Auteur du remarquable Passe-temps pour âmes ignobles ou de Victime delta qui décrit également l’univers des pompiers, Louis Sanders sait sans mal dépeindre le Périgord qui est d’ailleurs la toile de fond de l’ensemble de sa bibliographie. En quelques traits de plume, avec une grande économie de moyens, l’écrivain rend immédiats des lieux, ambiances et individus. Ce qui est remarquable, c’est justement sa manière de croquer les personnages : humains, avec autant de zones d’ombre que de clarté. Aucun d’entre eux n’est un héros ni un modèle : ce sont pour la plupart des êtres ordinaires, ensevelis dans ce terroir abandonné, qui vivotent plus qu’ils ne vivent réellement. Leur routine s’étire de drames violents en assistances portées à des personnes isolées ayant oublié leurs repères.
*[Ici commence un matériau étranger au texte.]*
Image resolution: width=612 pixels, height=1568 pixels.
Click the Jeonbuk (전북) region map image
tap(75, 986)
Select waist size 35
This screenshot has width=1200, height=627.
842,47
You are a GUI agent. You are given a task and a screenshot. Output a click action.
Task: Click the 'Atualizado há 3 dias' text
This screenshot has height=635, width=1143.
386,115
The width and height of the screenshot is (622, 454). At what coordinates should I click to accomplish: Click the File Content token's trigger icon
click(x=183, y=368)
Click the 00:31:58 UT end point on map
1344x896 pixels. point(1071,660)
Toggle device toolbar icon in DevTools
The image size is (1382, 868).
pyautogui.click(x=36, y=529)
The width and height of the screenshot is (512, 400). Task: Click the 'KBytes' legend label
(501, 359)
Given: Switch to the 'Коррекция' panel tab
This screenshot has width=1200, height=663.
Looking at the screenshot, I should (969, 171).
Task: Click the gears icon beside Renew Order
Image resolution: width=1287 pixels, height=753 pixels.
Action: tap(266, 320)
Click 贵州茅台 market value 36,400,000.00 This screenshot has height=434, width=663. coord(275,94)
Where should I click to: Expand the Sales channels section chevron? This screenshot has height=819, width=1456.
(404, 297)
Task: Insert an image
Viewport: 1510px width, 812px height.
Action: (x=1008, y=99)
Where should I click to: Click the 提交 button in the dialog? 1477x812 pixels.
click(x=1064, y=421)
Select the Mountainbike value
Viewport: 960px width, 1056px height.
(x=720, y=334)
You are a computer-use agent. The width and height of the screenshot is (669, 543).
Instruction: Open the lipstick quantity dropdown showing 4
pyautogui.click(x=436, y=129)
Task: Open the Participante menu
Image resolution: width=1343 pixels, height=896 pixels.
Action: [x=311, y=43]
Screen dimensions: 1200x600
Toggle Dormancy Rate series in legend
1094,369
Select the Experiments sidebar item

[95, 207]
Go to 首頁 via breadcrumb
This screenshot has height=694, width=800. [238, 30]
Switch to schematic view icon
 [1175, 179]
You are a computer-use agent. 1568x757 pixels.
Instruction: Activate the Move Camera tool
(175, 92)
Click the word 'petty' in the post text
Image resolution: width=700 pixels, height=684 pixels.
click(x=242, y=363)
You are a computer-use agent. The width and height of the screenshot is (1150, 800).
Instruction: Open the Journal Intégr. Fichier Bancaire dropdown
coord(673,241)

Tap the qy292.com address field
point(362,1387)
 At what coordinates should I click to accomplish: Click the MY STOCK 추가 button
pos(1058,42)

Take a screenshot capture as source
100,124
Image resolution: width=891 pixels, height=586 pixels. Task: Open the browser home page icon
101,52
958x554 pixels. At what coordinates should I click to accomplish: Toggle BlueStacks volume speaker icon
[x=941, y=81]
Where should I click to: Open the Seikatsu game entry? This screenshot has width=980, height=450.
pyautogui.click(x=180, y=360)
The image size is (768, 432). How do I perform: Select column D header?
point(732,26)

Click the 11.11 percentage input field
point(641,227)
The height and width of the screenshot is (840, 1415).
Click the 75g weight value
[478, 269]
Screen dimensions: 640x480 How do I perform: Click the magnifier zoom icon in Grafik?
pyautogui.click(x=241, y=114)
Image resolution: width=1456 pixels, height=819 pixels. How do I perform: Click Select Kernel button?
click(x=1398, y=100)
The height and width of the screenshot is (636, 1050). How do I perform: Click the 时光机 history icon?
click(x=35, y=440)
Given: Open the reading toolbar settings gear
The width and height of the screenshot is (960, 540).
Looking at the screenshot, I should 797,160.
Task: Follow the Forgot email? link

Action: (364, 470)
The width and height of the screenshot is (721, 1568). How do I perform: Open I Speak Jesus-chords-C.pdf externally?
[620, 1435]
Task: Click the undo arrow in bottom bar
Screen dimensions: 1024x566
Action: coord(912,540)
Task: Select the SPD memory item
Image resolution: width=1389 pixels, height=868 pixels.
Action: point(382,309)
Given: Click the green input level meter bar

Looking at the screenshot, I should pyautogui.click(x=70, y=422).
Les pompiers ainsi décrits avec justesse, dans leurs opérations comme dans leur quotidien, cherchent la femme idéale, se perdent pendant des heures pour savoir comment organiser leur bal rituel, révisent pour d’hypothétiques concours, boivent avec excès.
Par-delà ces portraits cinglants de crédibilité, il y a l’intrigue policière, tel un fil rouge, ou les questionnements d’un de ces serviteurs de la sécurité publique qui tente de comprendre les raisons de ces cadavres dont on semble avoir maquillé les causes réelles du décès, ou encore le pourquoi de la disparition des carnets de l’ancienne institutrice. Lentement, pièce par pièce, la vérité se fera jour dans les ultimes pages du roman. Louis Sanders a choisi la noirceur, et la lumière se fait alors sur de sombres alliances, aussi fétides que plausibles.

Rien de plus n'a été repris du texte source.